琉球国由来記に記載された拝所 (太字は訪問した拝所)

  • 御嶽: なし
  • 殿: 當間殿

斎場御嶽が久手堅集落の拝所には含まれていない。これは斎場御嶽は琉球王府の霊場でい庶民は中に入ることが許されていなかった。現在では、唯一、安座真集落が御門口で遙拝している。


久手堅集落訪問ログ


斎場御嶽 (セーファクタキ)

斎場御嶽 (セーファクタキ、サイハノ嶽) は安座真集落から国道331号を登った久手堅の小字サヤハ原の山手側の山中にある。斎場御嶽は琉球開闢伝説にもあらわれる琉球王国最高の聖地で、全体が広大な森で、御嶽の中には六つのイビ (神域) がある大庫裡 (ウフグーイ)、三庫裡 (サングーイ )、 寄満 (ユインチ) の三つの聖域があり、これらの聖域の名称は首里城内の建物の名と重なっている。いずれの聖域とも巨大な琉球石灰岩の崖を背にしている。琉球国由来記のサイハノ嶽 (神名: 君が嶽主ガ嶽御イベ) に相当し、「六御前 一御前 大コウリ 一御前 ヨリミチ 一御前 サノコウリ 三御前 キヨウノハナ 北斎場嶽、阿摩美久 作給フト也。 詳二中山世鑑二見ヘタリ。右、 知念久手堅巫両人崇所」とある。琉球国王や聞得大君の聖地巡拝の行事の「東御廻り」の参拝地であり、琉球国最高神女である聞得大君の就任儀礼である「御新下り」が行われた。セーファウタキ (斎場御嶽) は琉球最高の聖地と言われ、2000年 (平成12年) に琉球王国のグスク及び関連遺産群の一つとして世界遺産に登録されている。
国指定史跡斎場御嶽保存活用計画にはこの斎場御嶽の歴史が掲載されていた。かなり昔から存在していたと紹介されている。

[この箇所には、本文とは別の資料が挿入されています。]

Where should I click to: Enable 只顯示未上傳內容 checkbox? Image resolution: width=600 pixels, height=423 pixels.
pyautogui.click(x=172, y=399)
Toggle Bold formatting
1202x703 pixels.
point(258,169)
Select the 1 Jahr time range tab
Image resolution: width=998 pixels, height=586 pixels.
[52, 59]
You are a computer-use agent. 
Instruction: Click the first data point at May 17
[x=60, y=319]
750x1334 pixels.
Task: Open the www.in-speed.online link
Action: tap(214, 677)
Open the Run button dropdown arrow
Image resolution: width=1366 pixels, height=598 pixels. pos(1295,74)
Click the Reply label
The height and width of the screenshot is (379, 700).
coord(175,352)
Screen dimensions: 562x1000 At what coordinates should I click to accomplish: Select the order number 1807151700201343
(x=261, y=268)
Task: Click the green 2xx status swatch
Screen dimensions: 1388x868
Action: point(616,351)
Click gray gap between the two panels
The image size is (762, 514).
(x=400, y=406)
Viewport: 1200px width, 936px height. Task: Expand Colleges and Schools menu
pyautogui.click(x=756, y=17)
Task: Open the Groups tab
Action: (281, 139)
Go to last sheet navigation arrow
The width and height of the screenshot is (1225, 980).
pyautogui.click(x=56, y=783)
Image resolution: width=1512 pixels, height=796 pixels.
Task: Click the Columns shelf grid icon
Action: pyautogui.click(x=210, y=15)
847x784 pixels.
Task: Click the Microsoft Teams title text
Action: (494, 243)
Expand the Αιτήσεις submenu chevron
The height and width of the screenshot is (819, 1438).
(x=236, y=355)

明治12年の廃藩置県以降に、本土の国家神道の普及が沖縄統治の一つとなっていた。明治23年に那覇の波上宮が官幣社となり、大正13年に首里城正殿が沖縄神社に、昭和5年に南山城が南山神社に、昭和15年に招魂社が護国神社に変わっていった。これは日本政府が沖縄で天皇主義教育が進まないのは、沖縄古来の土着信仰の影響と考え、各地の御嶽や殿を各村一つの神社に変えていくという「無神社解消七年計画」が昭和17年に決定された。この斎場御嶽も天照大神、国魂神、海神を祭神として斎場神社建立の計画が立てられていた。(下の図は当時の計画図) 太平洋戦争が激化する中、この計画は自然消滅し、昔ながらの斎場御嶽が現在も残った。この時代の本土政府の狂気から逃れられたわけだ。これが実行されていたら、世界遺産にはならなかっただろうし、沖縄県人の信仰に対しての侮辱だった。


東御廻り (アガリウマーイ)

斎場御嶽 (セーファクタキ) は、東御廻り (アガリウマーイ) 之巡礼地の一つでもある。東御廻りは琉球の創世神アマミキヨが渡来し、住みついたと伝えられる知念玉城の聖地を巡拝する行事で、首里城から見て、大里・佐敷・知念・玉城を東四間切 (あがりゆまぎり) または東方 (あがりかた) といったことから、知念・玉城の拝所巡礼を東御廻り (アガリウマーイ) と称した。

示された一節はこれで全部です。